--- Start Source material ---

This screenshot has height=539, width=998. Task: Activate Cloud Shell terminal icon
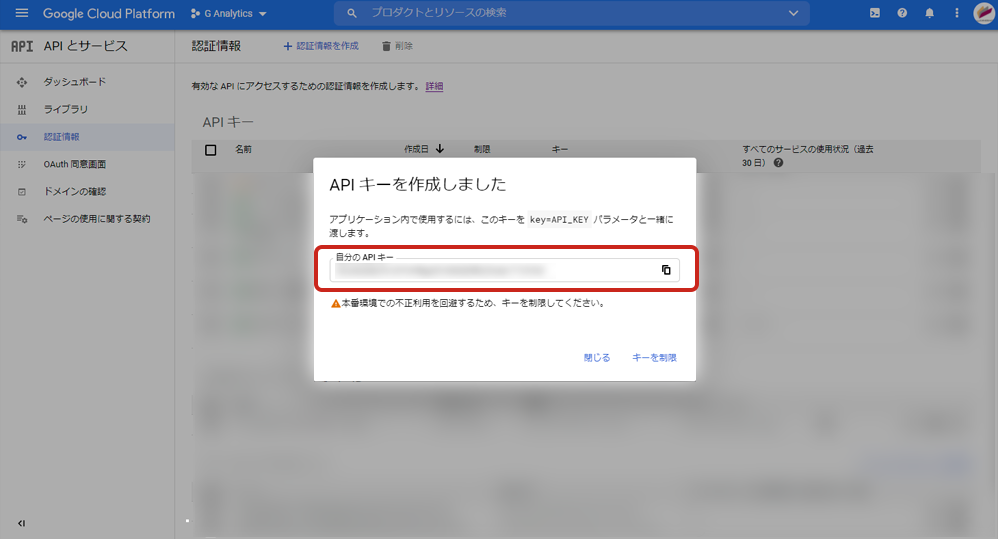pyautogui.click(x=875, y=13)
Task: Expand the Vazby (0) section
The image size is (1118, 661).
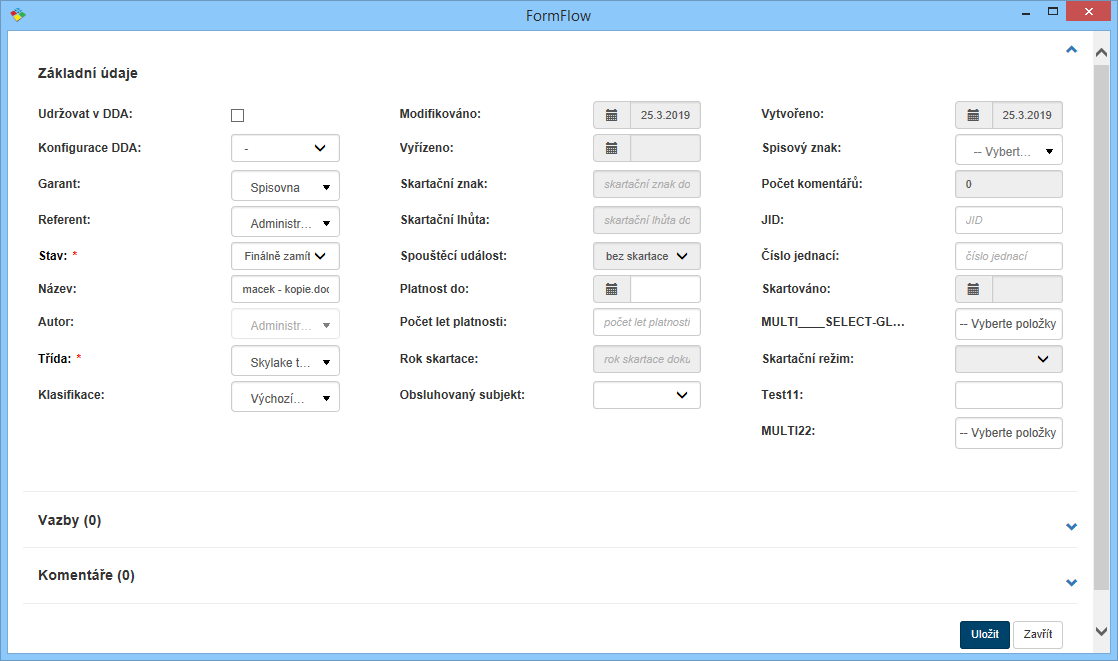Action: [1071, 526]
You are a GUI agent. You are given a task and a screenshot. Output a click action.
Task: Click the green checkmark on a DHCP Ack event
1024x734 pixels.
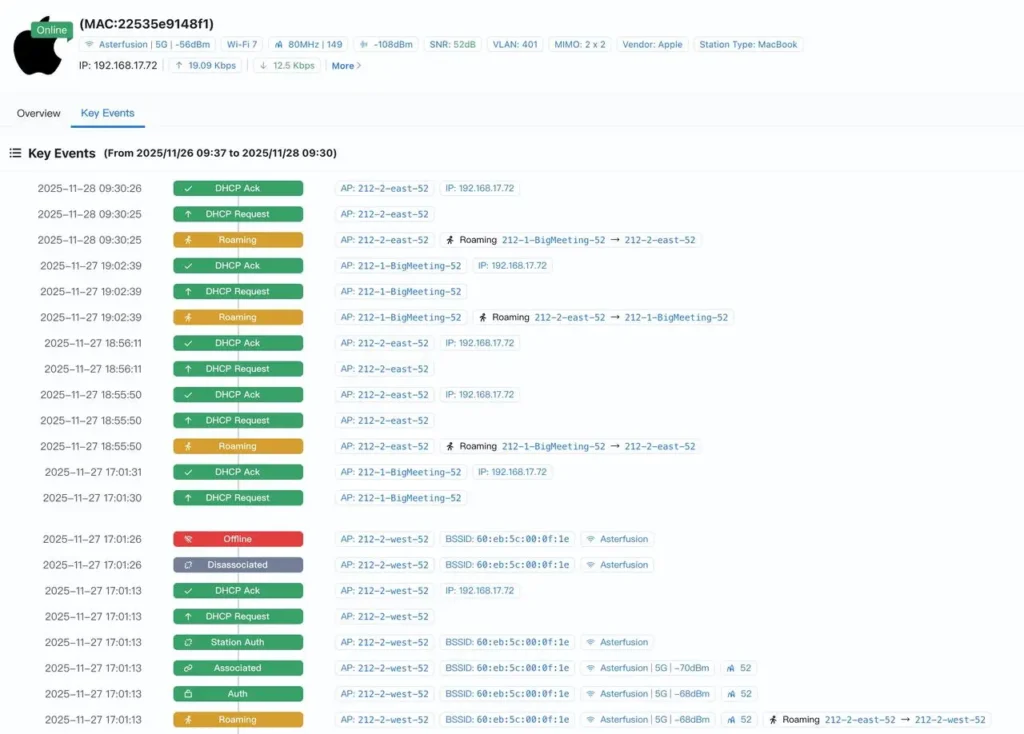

--- End Source material ---

The request:
Rewrite all the rows above, substituting "screen capture" for "screenshot" and keeping everything else unchanged. Leave the pictures out of your answer.

Full solution:
This screen capture has height=539, width=998. Task: Activate Cloud Shell terminal icon
pyautogui.click(x=875, y=13)
Task: Expand the Vazby (0) section
The image size is (1118, 661).
Action: [1071, 526]
You are a GUI agent. You are given a task and a screen capture. Output a click action.
Task: Click the green checkmark on a DHCP Ack event
1024x734 pixels.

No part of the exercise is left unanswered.